Professional Game Match Officials Limited (PGMOL) v HMRC

Sep 22, 2021
  • The Court of Appeal (CoA) has overturned the decision of the Upper Tribunal (UT), ruling in favour of HMRC.
  • In their judgement, the CoA have confirmed that the lower courts had ‘erred in law in their approaches to the question of mutuality of obligation in the individual contracts’
  • The case concerned the Professional Game Match Officials Limited (PGMOL) who employ a number of referees under employment contracts. However, they also have some referees who choose to perform these duties in their spare time alongside other employment. HMRC’s argument is that tax and National Insurance Contributions should be deducted from payments made to these part time referees too
  • HMRC argued that these individuals should be considered employees, not self-employed, and consequently raised a tax liability of £583,874 excluding interest

In the most recent hearing, the CoA stated the following;

  • The First Tier Tribunal (“FTT”) had correctly recognised that the question of whether the individual contracts were contracts of employment was legally distinct from whether the overarching contract was a contract of employment.
  • However, the FTT had erred in law in deciding that the ‘ability of either side to pull out before a game’ negated the necessary mutuality of obligation.
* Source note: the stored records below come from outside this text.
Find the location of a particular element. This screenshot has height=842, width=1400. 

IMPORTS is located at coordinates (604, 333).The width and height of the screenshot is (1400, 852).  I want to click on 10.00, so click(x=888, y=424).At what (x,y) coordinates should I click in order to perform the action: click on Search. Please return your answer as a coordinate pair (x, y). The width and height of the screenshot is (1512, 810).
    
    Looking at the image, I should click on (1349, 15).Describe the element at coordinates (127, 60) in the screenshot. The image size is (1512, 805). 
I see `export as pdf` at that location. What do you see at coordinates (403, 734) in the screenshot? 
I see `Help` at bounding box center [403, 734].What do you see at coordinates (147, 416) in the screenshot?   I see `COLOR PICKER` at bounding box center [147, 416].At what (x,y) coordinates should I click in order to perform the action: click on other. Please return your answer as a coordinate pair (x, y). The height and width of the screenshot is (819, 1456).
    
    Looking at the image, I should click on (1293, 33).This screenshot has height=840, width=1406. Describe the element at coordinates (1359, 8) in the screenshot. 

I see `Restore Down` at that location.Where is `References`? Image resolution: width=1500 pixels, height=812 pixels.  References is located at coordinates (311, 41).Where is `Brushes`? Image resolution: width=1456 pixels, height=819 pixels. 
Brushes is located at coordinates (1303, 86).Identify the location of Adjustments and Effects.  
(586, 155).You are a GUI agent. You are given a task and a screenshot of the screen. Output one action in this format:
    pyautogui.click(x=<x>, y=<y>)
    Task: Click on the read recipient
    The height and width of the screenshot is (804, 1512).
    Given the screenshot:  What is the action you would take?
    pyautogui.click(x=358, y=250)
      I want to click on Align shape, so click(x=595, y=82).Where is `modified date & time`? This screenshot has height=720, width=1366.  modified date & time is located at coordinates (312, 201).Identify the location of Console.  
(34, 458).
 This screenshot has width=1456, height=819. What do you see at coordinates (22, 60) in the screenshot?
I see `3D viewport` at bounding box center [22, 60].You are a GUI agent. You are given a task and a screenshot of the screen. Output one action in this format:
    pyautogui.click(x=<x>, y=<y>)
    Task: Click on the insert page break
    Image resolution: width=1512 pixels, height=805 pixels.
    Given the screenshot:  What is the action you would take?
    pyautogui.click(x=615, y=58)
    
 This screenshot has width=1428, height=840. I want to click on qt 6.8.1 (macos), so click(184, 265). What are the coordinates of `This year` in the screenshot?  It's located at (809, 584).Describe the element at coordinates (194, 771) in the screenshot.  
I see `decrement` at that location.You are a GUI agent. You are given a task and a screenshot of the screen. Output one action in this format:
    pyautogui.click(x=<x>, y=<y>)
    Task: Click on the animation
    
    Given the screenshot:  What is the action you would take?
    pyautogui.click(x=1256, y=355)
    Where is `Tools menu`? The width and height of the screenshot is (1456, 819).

The CoA stated that the correct approach is that ‘if there was a contract, its terms permit either side to terminate the contract before it is performed, without breaching it, is immaterial and the contract subsists, with its mutual obligations, unless and until it is terminated by one side or the other.’
  • The CoA also considered that the UT had ‘overcomplicated that analysis’ of the authorities on mutuality of obligation.
  • The UT's reasoning confused 'a contract in the employment field', which could be a contract of employment or a contract for services, with a contract of employment.
  • The UT had erred in law in concluding that the coaching and assessment systems could not be relevant to the question of control.
  • The CoA found that the FTT had erred in law by ‘taking into account irrelevant considerations, in concluding that PGMOL's inability to 'step in' during a match or to impose any sanction until after a match was ended were relevant to control.’
  • It was not for the FTT to decide that PGMOL was unable to impose any sanction, during the period of an individual contract, for breach by a referee.
  • The FTT had erred in not giving the elements of control conferred by the overarching contract 'any, or any sufficient, weight'.

The CoA has now referred the case back to the FTT for reconsideration.